The author has recently completed the acquisition and treatment of 20 patients in an efficacy study using ErbiumYAG water laser (Morita, AdvErl Evo) and it is hoped that publication of the results will be forthcoming. Indeed promising data has already been published to date using this same machine.[22,23]

Nonetheless this methodology remains outside the reach of most general practitioners and has yet to be proven predictably effective. As such most attention therefore remains focused on physical debridement via surgical intervention and topical antimicrobial therapies. Open flap debridement, defect decontamination, and repair as well as pocket elimination have all become the mainstay of those treating this condition.

So is there a crisis? The problem is that there is no clear consensus on the prevalence of the disease since this will vary according to the cut off values for the clinical parameters measured24 and to date there appears to have been little consensus of these cut off values. As such estimates of incidence of the disease appear to vary from 28% to 56% of subjects and 12% to 43% of implant sites.[25]

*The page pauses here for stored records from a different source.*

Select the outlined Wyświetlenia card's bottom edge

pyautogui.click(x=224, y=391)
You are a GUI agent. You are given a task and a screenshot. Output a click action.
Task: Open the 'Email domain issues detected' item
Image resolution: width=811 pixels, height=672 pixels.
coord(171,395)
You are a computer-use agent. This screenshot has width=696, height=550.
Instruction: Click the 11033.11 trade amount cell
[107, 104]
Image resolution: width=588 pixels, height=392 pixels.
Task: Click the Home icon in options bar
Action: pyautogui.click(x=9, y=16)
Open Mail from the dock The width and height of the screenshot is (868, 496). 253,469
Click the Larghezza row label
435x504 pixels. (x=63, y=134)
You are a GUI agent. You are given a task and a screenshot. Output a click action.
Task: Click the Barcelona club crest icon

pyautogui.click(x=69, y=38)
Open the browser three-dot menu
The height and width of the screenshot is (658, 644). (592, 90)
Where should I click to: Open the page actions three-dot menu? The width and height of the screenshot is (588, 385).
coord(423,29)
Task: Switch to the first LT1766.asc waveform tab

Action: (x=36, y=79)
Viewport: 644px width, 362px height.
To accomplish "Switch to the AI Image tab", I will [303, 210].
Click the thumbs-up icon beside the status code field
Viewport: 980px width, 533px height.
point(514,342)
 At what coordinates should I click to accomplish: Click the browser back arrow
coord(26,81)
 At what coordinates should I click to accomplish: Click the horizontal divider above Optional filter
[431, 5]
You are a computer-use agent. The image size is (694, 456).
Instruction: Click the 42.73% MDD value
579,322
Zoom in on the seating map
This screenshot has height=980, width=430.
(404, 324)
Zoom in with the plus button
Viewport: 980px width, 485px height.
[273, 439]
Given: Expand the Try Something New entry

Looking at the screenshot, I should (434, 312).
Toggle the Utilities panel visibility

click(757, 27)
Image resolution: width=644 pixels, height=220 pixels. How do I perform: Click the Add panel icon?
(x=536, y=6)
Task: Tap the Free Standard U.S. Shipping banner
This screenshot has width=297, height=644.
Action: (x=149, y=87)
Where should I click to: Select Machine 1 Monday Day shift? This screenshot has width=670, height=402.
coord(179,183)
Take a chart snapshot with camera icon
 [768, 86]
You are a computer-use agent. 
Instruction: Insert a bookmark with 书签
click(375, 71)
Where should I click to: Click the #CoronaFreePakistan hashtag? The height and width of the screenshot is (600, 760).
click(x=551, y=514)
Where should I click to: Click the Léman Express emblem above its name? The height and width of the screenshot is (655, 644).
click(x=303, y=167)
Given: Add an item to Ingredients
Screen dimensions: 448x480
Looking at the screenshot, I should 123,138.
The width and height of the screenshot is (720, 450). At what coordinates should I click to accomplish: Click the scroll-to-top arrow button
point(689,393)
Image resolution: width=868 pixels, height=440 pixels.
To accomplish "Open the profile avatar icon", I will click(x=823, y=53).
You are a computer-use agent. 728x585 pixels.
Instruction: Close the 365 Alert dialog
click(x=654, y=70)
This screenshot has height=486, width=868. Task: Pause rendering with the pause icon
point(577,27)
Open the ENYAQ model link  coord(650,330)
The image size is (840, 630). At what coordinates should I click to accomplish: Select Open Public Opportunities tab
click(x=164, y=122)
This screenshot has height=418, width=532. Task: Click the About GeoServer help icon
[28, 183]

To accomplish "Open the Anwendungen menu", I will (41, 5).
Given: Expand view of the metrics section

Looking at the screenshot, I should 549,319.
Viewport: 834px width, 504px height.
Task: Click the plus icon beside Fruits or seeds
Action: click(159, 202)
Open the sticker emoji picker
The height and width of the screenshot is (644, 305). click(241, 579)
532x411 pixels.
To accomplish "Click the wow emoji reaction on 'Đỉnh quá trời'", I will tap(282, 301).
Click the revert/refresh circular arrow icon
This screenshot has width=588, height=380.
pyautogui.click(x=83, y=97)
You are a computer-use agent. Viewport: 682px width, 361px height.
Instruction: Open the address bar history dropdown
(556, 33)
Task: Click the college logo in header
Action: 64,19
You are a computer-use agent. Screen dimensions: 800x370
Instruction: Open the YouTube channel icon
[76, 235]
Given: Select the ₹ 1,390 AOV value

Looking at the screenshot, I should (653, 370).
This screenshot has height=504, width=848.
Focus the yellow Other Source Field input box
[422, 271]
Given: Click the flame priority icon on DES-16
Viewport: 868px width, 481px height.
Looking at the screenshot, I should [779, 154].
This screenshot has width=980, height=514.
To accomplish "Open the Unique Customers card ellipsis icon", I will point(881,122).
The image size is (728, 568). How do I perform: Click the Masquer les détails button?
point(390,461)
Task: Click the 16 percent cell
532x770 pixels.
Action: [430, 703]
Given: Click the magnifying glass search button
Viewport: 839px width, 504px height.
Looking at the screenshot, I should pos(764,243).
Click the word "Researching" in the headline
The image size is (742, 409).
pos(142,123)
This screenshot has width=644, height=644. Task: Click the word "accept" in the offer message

Furthermore there is an ongoing controversy about the initiating process of peri-implant disease since it is potentially considered a primary infection of periodontopathic origin by some[26] while others hold that it is a secondary opportunistic infection subsequent to bone loss caused by other etiological factors[27] such as a provoked foreign body reaction or iatrogenic dehiscence of the bone, exogenous irritants such as dental cement, bone loss through occlusal overload etc. If the latter is true then controlling the disease is theoretically made more simple by controlling the conditions for the implant, such as ensuring adequate buccal bone thickness, avoiding or controlling more carefully the use of dental cement, and paying closer attention to the occlusion.

In an effort to gauge the rate of mucositis and peri-implantitis requiring surgical intervention, the author audited his patient pool in the year 2014. Out of a total of 191 patient reviews constituting 795 implants only 15 patients (7.9%) required triple therapy at 20 implants (2.5%) for mucositis while 10 patients (5.2%) required surgical decontamination at 10 implants (1.3%).

As can be seen this is well below the figures proposed in the article by Zitzmann & Berglundh (2005).[25] This may of course reflect a more liberal approach to cut off values for parameters such as pocket depth and bleeding on probing as proposed Klinge in 2012.

Nonetheless after over 20 years running a practice dedicated to implant dentistry the author’s own audited failure rates indicate that less than 1% of implants present as late failures, owing to peri-implantitis or fixture fracture as a result of bone loss. This would corroborate the findings by Jemt et al in which a cohort of patients already diagnosed with peri-implant bone loss showed a slow rate of additional progressive bone loss over a 9-year follow-up with an implant failure rate of 3%.[28]

In all likelihood it is the author’s view that peri-implantitis is only a crisis if we allow bad implant dentistry to persist where there is a lack of control of the initiating factors as described above, and that it is more rather than less likely that it is the result of a secondary opportunistic infection rather than a direct susceptibility to primary infection of periodontopathic origin. However, there will clearly be some patients with a high genetic susceptibility with other predisposing factors such as the presence of untreated periodontal disease, smoking and diabetes who may well succumb as a result of primary infection.

Furthermore there remains a clear need to better define the different types of peri-implant disease and to establish a consensus as to the cut off values for the different parameters used to evaluate the disease so that future figures for incidence and prevalence are comparable.

Editorial note: A complete list of reference is available from the publisher.